Uma interpretação sistemática permite afirmar que, independentemente de haver petição requerendo abertura de processo ou procedimento, o que o novo dispositivo do artigo 1º, I, “k”, da Lei das Inelegibilidades veda é a saída estratégica, a uso instrumentalizado do direito[51]. Assim, mais relevante do que haver petição protocolada para abertura de processo, como assinala o novo dispositivo, há de se verificar a existência de fato recente e comprometedor contra o candidato que, com o ato de renúncia, reste circunstancialmente aferido ato de fraude às normas sancionadoras. Basta, noutras palavras, que se verifique um caso de renúncia instrumental ou estratégica, conforme inúmeros exemplos históricos apresentados acima – e que desde 1990 poderiam ter sido considerados atos ineficazes para efeitos de investigação e punição política, permitindo assim que as casas parlamentares continuem a investigar os fatos e efetiva as sanções, seja nos procedimentos de quebra de decoro parlamentar, seja para efeito de processamento e julgamento de impeachment dos chefes dos poderes executivos.

Atendo-se aos casos estudados, o parlamentar que antes da Lei da Ficha Limpa sairia intocado de qualquer consequência jurídica com a renúncia ao mandato após a revelação de fato comprometedor, agora está compelido a esclarecê-los.

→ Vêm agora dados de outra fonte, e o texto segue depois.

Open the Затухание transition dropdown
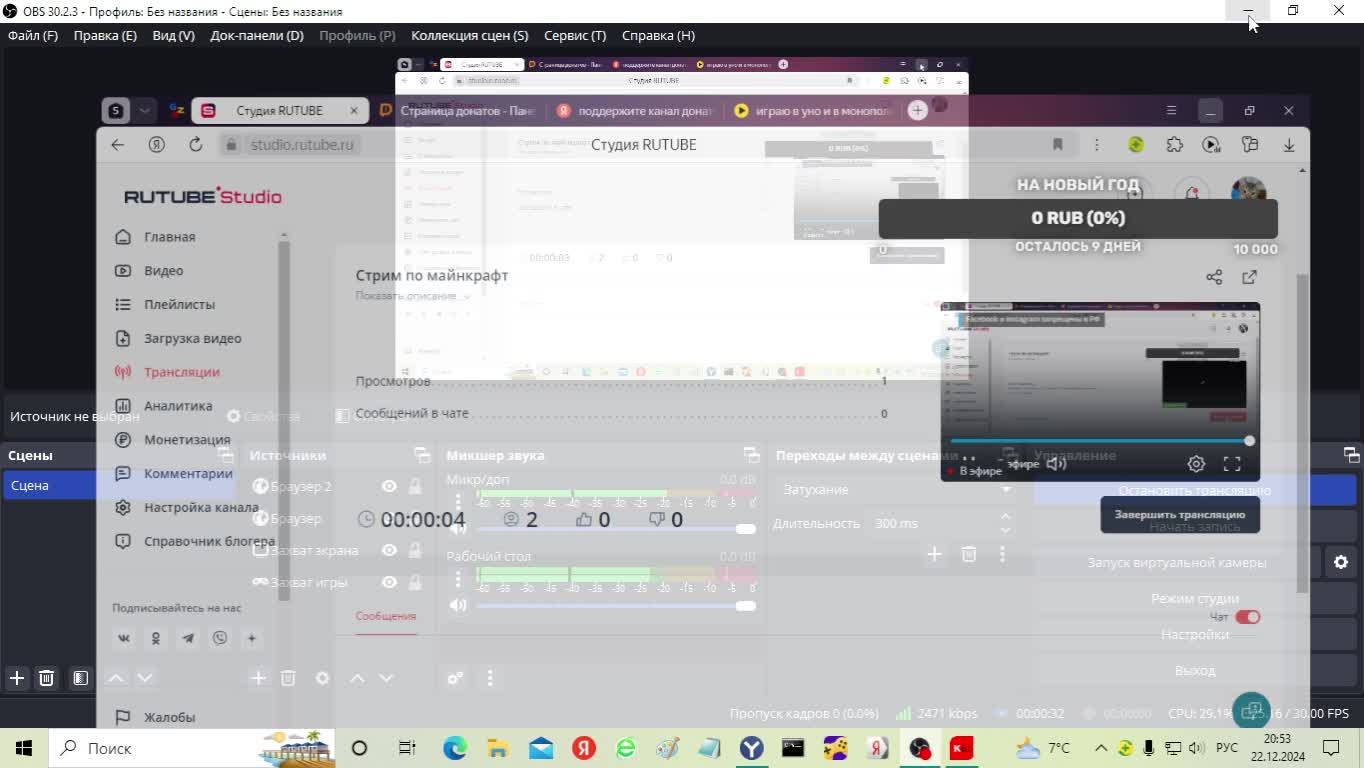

É tratar com o mesmo peso o parlamentar cassado por quebra de decoro parlamentar (art. 1º, I, “b”, da Lei das Inelegibilidades) e aquele que renuncia ao mandato para evitar o processo ético-disciplinar e a inelegibilidade (artigo 1º, I, “k”, da mesma lei), uma vez que opção por preservar a obscuridade de sua atuação parlamentar, ainda que tenha jurado observar a Constituição e as leis do país ao tomar posse, é em si ato que demonstra culpa. É reprovar os resultados de sua renúncia, que termina manchando a imagem de seus pares e da casa a que pertence, assim como o processo democrático e a crença da cidadania na própria Constituição.

O Tribunal Superior Eleitoral e do Supremo Tribunal Federal relativizaram de forma inadequada o princípio da anualidade da lei. Os ministros vencidos na Ação Direta de Inconstitucionalidade 354, em 1990, ressaltaram a teleologia da norma, que era impedir o casuísmo legislativo e assegurar a isonomia na disputa eleitoral, procedendo a uma análise substantiva e consequencialista do diploma impugnado, concluindo que a legislação alterava o resultado das eleições, ofendendo, portanto, a finalidade da norma.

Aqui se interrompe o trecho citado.